Which lesion were you referring to - as far as I recall - there has been little success detecting Bartonella from teh classic striae lesions that appear on some patients skin with the disease ( this could be out of date now )
https://www.google.com/url?sa=i&sou...aw12ZBkZ71dJW4ZwECP3zFlt&ust=1567248834409933

but much better success via culture of swollen lymph nodes ( a classic symptom) and initial bite lesion.
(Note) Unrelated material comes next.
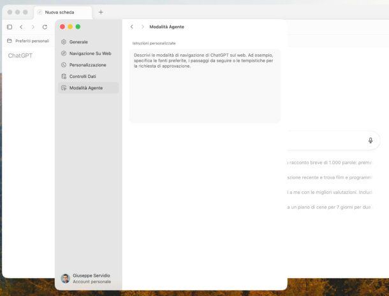Open a new tab with the plus icon
This screenshot has width=389, height=296.
(x=101, y=12)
I was tested for Bartonella via Armin Labs Germany - but this was via Elispot ( lymphocyte transformation test) and was negative - but there are numerous difficulties with all indirect tests for Bartonella - including ELISA. IFT and LTT - and my Natural Killer cell count was around 1/10th of the average normal range - and LTT are thought to be prone to false negatives in this case.
That said - Bartonella has been shown to reside in the skin long term in the chronically infected and so the samples you have had sequenced could have contained it - in fact, standard PCR is more likely to pick it up there as Bartonella is not in the bloodstream in any appreciable amount most of the time. Instead, it lives mainly in endothelial cells lining the blood vessels out of reach of most of the human immune system defenses and only releases into the bloodstream periodically (This can be linked to periodic fluctuations in illness symptoms). I believe it has also been found protected inside keratocytes in the skin and been shown to resist even combination therapy with multiple antibiotics there. eg fever/sweats, malaise, hemolytic anemia. This periodicity may vary with species or strain).
I have read extensively into the science-based literature on Bartonella - its a deloping field with new variants being discovered all the time and still plenty of vagueries and mysteries.
About the most knowledgeable I have found is a vet called Edward Breischwerdt - he had been at the forefront of research for some years now and had identified several new strains, characterized the diseases they cause and treated animals and humans. I think he may be linked to Galaxy diagnostic - as they use the enhanced BAPM cultured PCR test for it. that would be the lab I would use if I were to pay for more testing.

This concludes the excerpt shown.